Consigne
Présente sous forme de liste numérotée les lignes des enregistrements en commençant par celle qui contient « Viewport: 360px width, 506px » et en finissant par celle qui contient « [x=40, y=30] », sans les lignes vides. N'y mets pas les images.

Liste des enregistrements
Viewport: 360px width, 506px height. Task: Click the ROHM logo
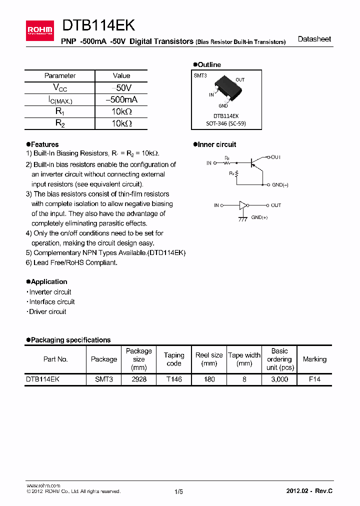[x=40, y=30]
* * *
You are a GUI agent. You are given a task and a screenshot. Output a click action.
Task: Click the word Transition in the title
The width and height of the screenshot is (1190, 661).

Résultat
1. Viewport: 360px width, 506px height. Task: Click the ROHM logo
2. [x=40, y=30]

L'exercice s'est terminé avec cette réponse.